Begin at the line containing "The height and" and give again every line to the end of the records, exactly, without the pictures.

SOURCE DATA Start Marker

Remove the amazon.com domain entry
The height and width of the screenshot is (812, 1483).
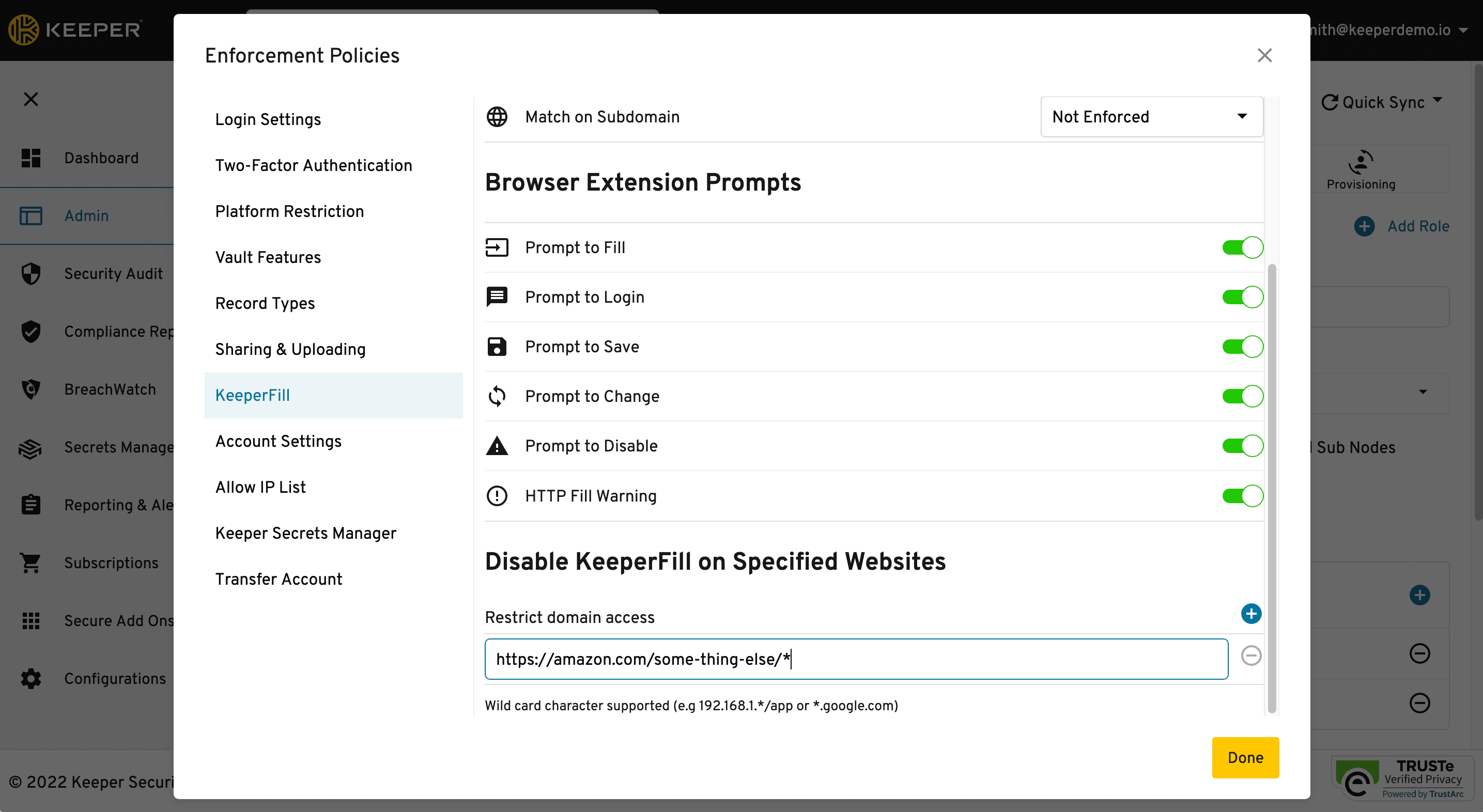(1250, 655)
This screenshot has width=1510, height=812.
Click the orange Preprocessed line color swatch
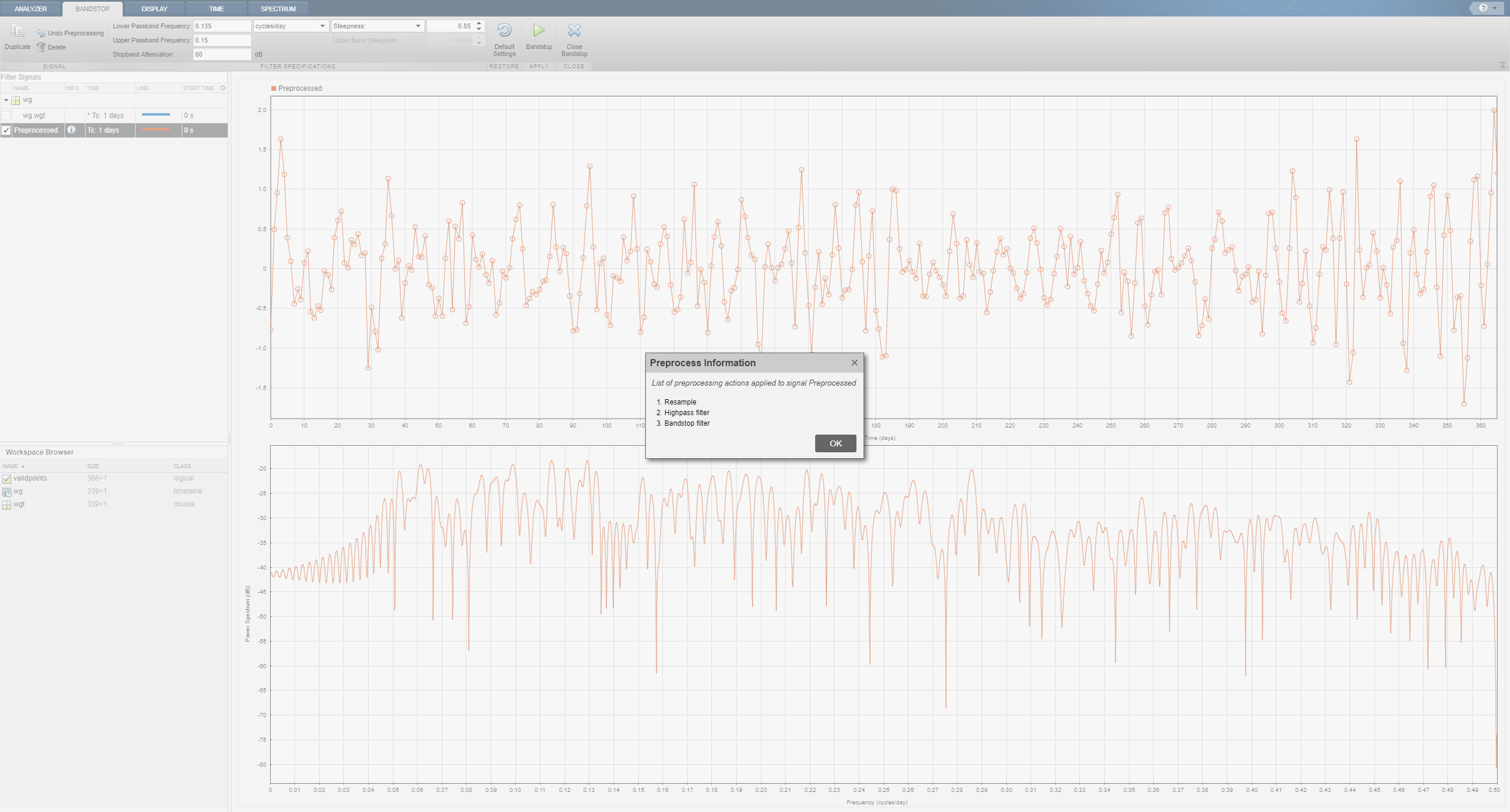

SOURCE DATA End Marker

> **OUTPUT FOR THIS EXERCISE**
The height and width of the screenshot is (812, 1483).
(1250, 655)
This screenshot has width=1510, height=812.
Click the orange Preprocessed line color swatch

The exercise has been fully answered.